PFF's ratings are fine as a thermometer to understand whether a player had a generally good or bad game or season or whatever, but it's sort of the worst of all possible worlds in terms of analysis. It takes qualitative analysis and tries to create a numerical scale out of it to give it the mathematical mystique so these numbers can be compared against each other, but that's just bad methodology.

Why? Well, as an example, say you have 49 apples and add 1 apple to them. You now have 50 apples. You know the exact difference between 49 apples and 50 apples. It's 1 apple. The unit here has parsimony. Similar for most other units you'll use arithmetic on. It's a scalar variable.

Some get a little more complicated, like the difference between 10 degrees and 20 degrees Celsius is not the same as the difference between 40 and 50 degrees on the Celsius scale are not the same in terms of heat produced, but that's because it's a logarithmic scale.
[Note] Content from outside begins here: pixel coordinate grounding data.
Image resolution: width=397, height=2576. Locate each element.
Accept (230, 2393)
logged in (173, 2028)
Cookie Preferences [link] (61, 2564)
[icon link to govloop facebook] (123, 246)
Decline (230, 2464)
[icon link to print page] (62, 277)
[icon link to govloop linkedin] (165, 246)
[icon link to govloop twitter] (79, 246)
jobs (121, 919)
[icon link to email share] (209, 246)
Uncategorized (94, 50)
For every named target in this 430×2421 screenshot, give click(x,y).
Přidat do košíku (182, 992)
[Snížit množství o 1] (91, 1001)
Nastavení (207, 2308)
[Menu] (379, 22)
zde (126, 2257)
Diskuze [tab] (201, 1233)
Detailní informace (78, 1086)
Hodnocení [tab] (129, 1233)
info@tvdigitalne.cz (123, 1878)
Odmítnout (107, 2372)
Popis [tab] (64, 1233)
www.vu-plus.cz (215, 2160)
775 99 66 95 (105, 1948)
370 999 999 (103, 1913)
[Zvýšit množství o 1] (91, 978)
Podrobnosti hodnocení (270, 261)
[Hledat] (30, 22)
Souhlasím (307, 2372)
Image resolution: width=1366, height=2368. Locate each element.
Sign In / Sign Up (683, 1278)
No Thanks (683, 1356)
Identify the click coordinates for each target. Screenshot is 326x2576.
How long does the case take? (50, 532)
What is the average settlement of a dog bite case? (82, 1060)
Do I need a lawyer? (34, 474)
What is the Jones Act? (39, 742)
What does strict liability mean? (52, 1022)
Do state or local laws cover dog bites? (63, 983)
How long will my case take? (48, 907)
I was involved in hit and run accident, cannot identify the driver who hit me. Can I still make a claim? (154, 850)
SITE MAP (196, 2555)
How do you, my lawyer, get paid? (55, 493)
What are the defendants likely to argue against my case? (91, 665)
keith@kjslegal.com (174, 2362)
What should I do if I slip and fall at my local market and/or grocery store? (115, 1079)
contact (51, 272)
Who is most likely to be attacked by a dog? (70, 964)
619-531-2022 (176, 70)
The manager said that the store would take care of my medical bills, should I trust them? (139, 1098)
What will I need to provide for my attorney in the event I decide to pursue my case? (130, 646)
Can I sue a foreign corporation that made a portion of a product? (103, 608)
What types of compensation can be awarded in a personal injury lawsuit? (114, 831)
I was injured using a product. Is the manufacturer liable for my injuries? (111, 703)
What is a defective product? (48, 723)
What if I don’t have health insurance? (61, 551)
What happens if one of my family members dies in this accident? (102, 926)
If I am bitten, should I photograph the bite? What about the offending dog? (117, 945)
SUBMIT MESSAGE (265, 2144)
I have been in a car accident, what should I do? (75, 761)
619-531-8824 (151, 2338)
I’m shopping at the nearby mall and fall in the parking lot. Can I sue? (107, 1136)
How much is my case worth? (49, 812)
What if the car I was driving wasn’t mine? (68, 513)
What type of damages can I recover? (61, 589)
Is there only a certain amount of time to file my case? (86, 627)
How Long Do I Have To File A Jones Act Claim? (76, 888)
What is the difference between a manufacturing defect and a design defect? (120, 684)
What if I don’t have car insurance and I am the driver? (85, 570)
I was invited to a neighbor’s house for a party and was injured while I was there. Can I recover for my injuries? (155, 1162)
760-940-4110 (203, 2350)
With the PFF scales, you've reduced qualitative observations ("this guy missed a block") to mathematical expressions ("-1 overall score"). There's no way to tell what the difference is between, say +49 and +50. Is it one missed block? Is it four missed blocks? Is it one offside penalty?

You can say that a guy with a +50 score has probably played well, but there's no way to know if he's actually played better than a guy with a +30 score in a different game because the unit change is totally opaque and subjective to the observer; methodologically it's inappropriate to compare scores to one another because each player's scale is completely different. In this analogy, in one game Tom Brady is Fahrenheit; Aaron Rodgers is Celsius; and Sam Bradford is Kelvin... and in the next game, the scales change again. (This analogy is very imperfect because with temperature scales there's still some scientifically observable fact underlying each scale, the amount of heat being measured, so there are equivalents on each scale, whereas with PFF scales it's just some guy's qualitative observations).

That won't stop them, of course, since it's not an academically-oriented statistics site but rather an entertainment site making money hand over fist. But the sad part is they probably do have some interesting insights just from watching every minute of every game each week, which most people simply don't. The problem is they then take this and turn it into ******** faux math rather than just doing a 'scouting report.'

They probably do measure a lot of quantitative stuff (like punt hangtime) that's very useful, though. But the headlines are always the ******** grades.
 
I mean instead of hiring an in-house stat and data guy and paying them a salary, some teams outsource that process to a firm that purports to do the same. It's like a company outsourcing customer service to India, no more, no less.

Given that they think a 30 yard pass into triple coverage that is miraculously caught by your receiver is a better play by a QB than a 5 yard wide open dumpoff to a back with 30 yards of YAC added before a defender touches him, their opinion about anything football related is worth less than nothing. It actively detracts from otherwise good conversations to have these pseudostats injected into threads, whether they are saying good or bad things about the Pats players.
 
I'd take the analysis of several people here, and on other football sites, over PFF, and it's not even a close call.

As you say, there are indeed several on this site that give insightful analysis on football (including you). However, I would argue that this list is headed up by the OP.

I have to admit I've never paid much attention to PFF (partially because it is widely dismissed on this forum), but if Ken is giving it a second look I may have to re-examine my pre-conceptions.